TRPV1 activation by endogenous anandamide triggers postsynaptic long-term depression in dentate gyrus

Abstract

The authors report that the cation channel TRPV1 suppresses excitatory synaptic transmission in dentate gyrus via a Ca2+-calcineurin and clathrin-dependent internalization of AMPA receptors. Activation of TRPV-1 triggers a form of LTD that is mediated by anandamide, but is independent of type 1 endocannabinoid receptors. The transient receptor potential TRPV1 is a nonselective cation channel that mediates pain sensations and is commonly activated by a wide variety of exogenous and endogenous, physical and chemical stimuli. Although TRPV1 receptors are mainly found in nociceptive neurons of the peripheral nervous system, these receptors have also been found in the brain, where their role is far less understood. Activation of TRPV1 reportedly regulates neurotransmitter release at several central synapses.
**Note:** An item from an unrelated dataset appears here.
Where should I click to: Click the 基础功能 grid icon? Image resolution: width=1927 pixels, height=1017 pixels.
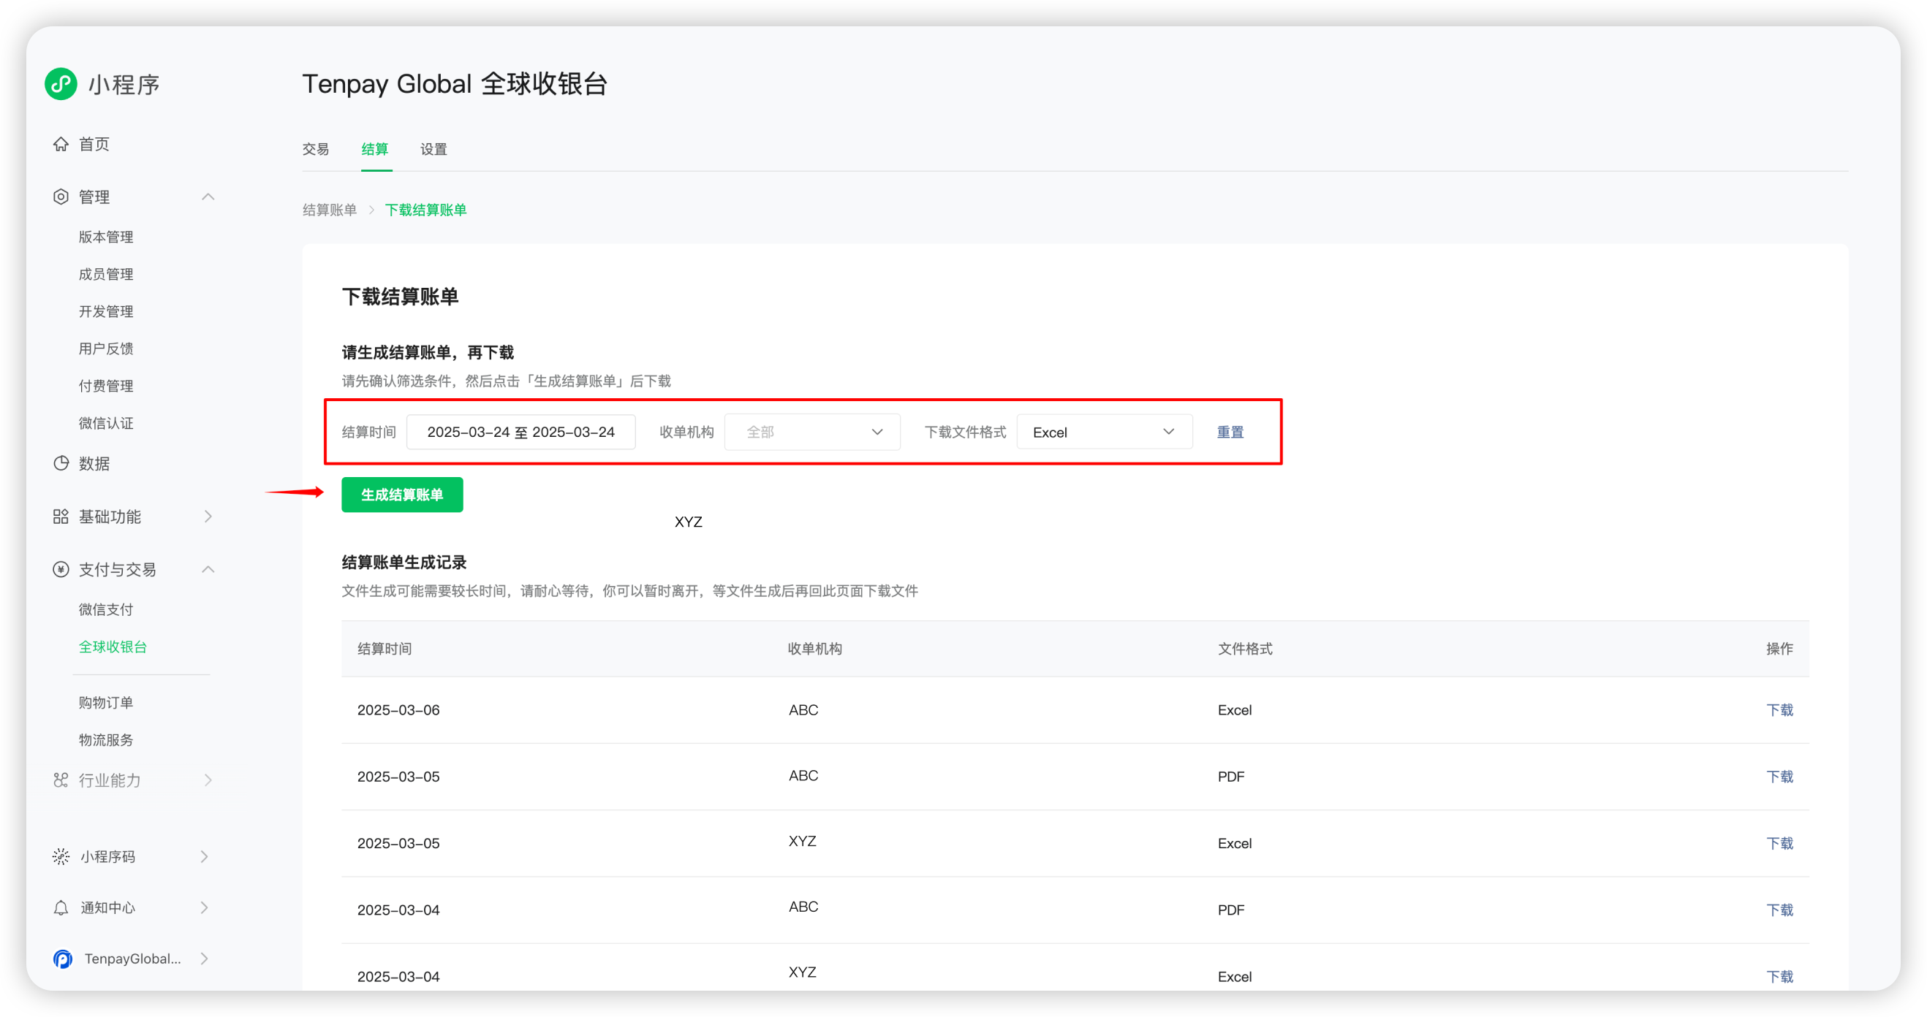(x=61, y=516)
However, we found that TRPV1 suppressed excitatory transmission in rat and mouse dentate gyrus by regulating postsynaptic function in an input-specific manner. This suppression was a result of Ca2+-calcineurin and clathrin-dependent internalization of AMPA receptors. Moreover, synaptic activation of TRPV1 triggered a form of long-term depression (TRPV1-LTD) mediated by the endocannabinoid anandamide in a type 1 cannabinoid receptor–independent manner. Thus, our findings reveal a previously unknown form of endocannabinoid- and TRPV1-mediated regulation of synaptic strength at central synapses.